Dresden ist deutschlandweit die Großstadt, die am meisten Touristen eingebüßt hat. Zwar ist Dresden bei den beliebtesten Städten „nur“ von Platz sechs auf sieben gerutscht. Aber einen Verlust von mehr als 133 000 Übernachtungen verzeichnete keine andere Stadt. Vor allem Touristen aus Deutschland bleiben weg. Der Ruf ist angekratzt – wegen der asylfeindlichen Pegida-Bewegung und Angriffen auf Flüchtlingsunterkünfte. Der Besucherschwund und die zunehmende Schwierigkeit, ausländische Spitzenforscher und Fachleute zu holen, kann schnell für viele hier gravierende Folgen haben.

Die Finanzen: Besucher geben jedes Jahr eine Milliarde Euro hier aus

Wie locker der Geldbeutel bei den Besuchern sitzt, damit haben sich mehrere Studien im Auftrag des Dresden Marketing beschäftigt. Übernachtungsgäste geben im Schnitt 292 Euro pro Person und Reise aus. Ein Drittel davon lassen sie in Dresdens Geschäften, 23 Prozent geben sie für die Übernachtungen aus und 21 Prozent für Essen und Trinken in den Gaststätten. „Laut Wertschöpfungsanalyse tragen die Übernachtungs- und Tagesbesucher zu einem Bruttoumsatz von fast einer Milliarde Euro bei“, so Oberbürgermeister Dirk Hilbert (FDP) gegenüber der SZ. Nach Steuern entsteht Dresden ein Einkommen von 474 Millionen Euro pro Jahr durch den Tourismus.

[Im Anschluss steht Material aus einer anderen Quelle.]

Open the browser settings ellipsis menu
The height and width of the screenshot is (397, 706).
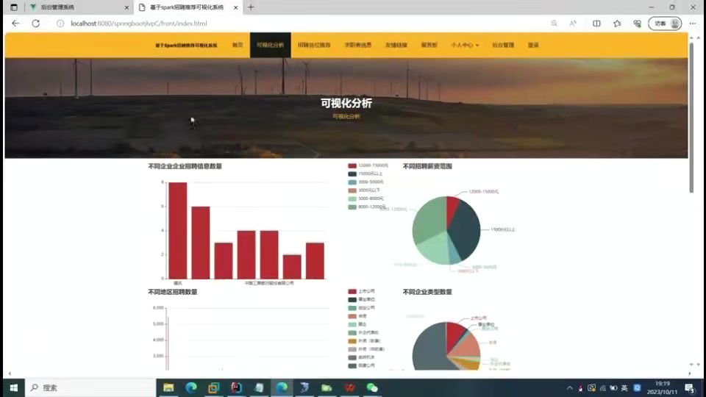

Die Arbeitsplätze: Viele wackeln bei sinkenden Touristenzahlen

Laut des Tourismusverbandes arbeiten rund 24 000 Dresdner in der Branche. Die 474 Millionen Euro Einkommen entsprechen laut OB Hilbert fast 20 000 Vollzeitarbeitsplätzen. Das zeigt, dass etliche Arbeitsplätze gefährdet sind. Der Anteil an der Gesamtwirtschaft in der Stadt beträgt immerhin mehr als fünf Prozent. Arbeitsplätze in Hotels, im Handel, in der Gastronomie und mehr stehen auf der Kippe. Dadurch würden Dresden immense Steuereinnahmen fehlen. Wofür genau das Geld ausgegeben wird, lässt sich nicht nachverfolgen. Aber Kitas, Schulen, Straßen und vieles mehr werden mit den Steuereinnahmen finanziert – mindestens der Eigenanteil der Stadt, der für alle Projekte benötigt wird.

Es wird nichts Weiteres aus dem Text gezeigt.